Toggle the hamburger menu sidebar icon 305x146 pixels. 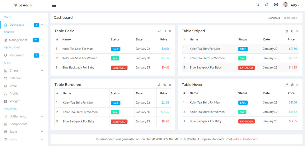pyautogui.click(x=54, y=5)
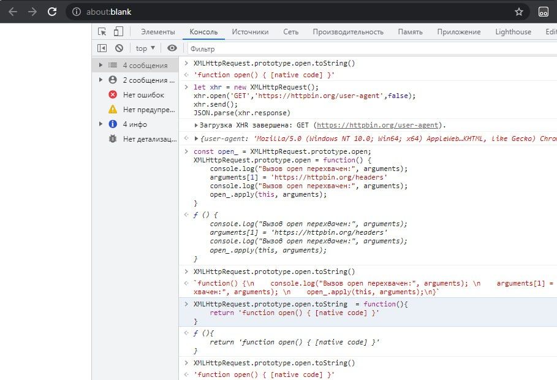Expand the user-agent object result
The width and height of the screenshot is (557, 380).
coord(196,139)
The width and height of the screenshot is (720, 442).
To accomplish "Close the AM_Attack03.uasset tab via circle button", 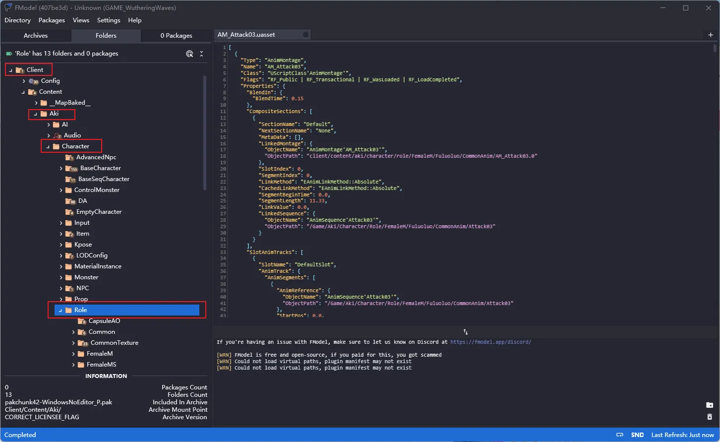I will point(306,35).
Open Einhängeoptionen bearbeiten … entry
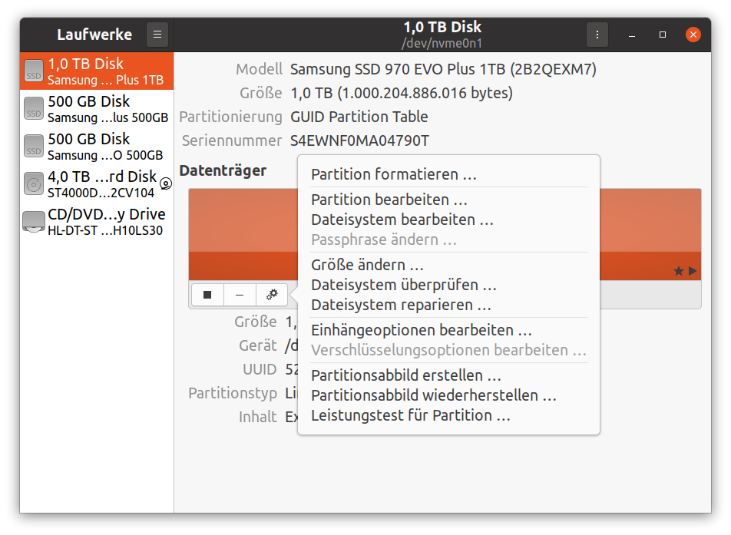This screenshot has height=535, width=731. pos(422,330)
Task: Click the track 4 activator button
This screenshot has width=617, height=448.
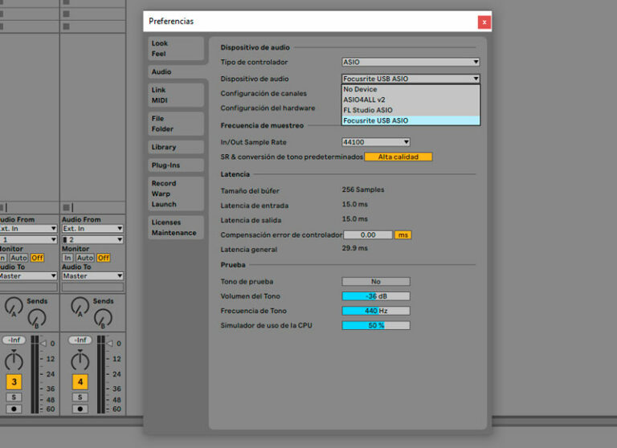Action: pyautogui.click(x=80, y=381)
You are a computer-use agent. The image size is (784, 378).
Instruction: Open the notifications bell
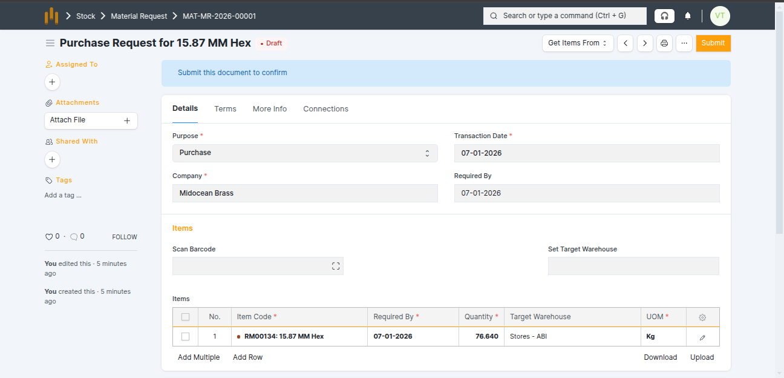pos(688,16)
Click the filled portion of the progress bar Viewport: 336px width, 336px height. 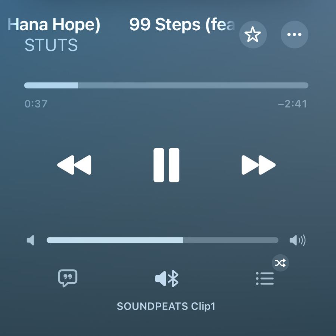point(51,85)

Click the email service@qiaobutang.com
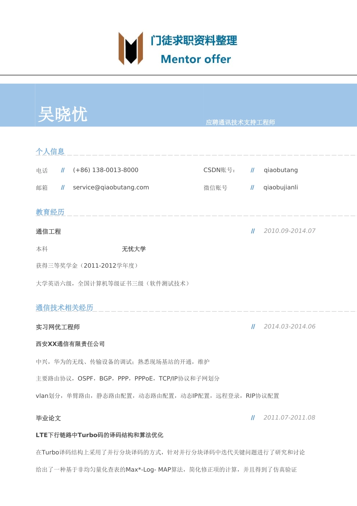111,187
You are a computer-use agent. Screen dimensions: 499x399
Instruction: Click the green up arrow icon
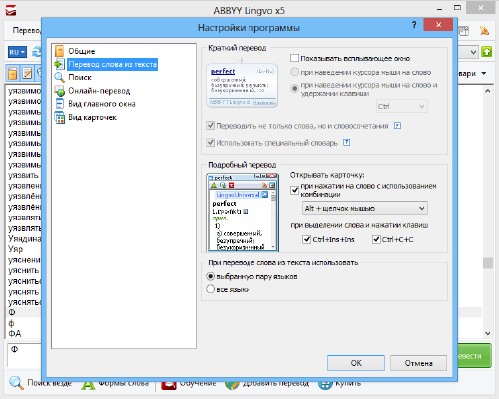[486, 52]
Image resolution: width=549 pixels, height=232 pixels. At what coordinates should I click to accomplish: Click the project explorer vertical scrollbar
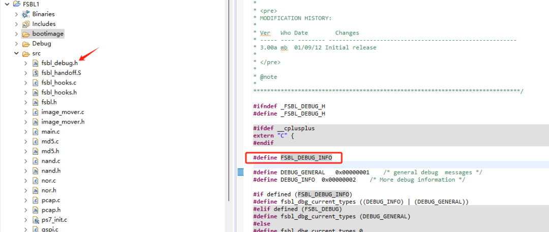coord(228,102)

+ + + +

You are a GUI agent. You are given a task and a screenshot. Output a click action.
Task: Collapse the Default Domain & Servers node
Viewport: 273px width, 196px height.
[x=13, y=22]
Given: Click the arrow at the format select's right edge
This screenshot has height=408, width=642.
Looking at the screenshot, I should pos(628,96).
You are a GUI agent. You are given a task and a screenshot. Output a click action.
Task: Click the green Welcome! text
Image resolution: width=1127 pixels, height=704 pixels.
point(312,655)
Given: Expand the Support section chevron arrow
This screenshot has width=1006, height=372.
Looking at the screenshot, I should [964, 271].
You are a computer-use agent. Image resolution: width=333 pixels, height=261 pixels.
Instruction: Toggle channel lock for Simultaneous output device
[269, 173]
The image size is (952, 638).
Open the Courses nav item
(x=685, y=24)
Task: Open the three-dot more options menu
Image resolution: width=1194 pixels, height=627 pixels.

+ + + +

What is expected: Sift the data above for lines with "size", then copy each one.

Exercise result:
You are a computer-use agent. The image size is (784, 378).
The image size is (952, 638).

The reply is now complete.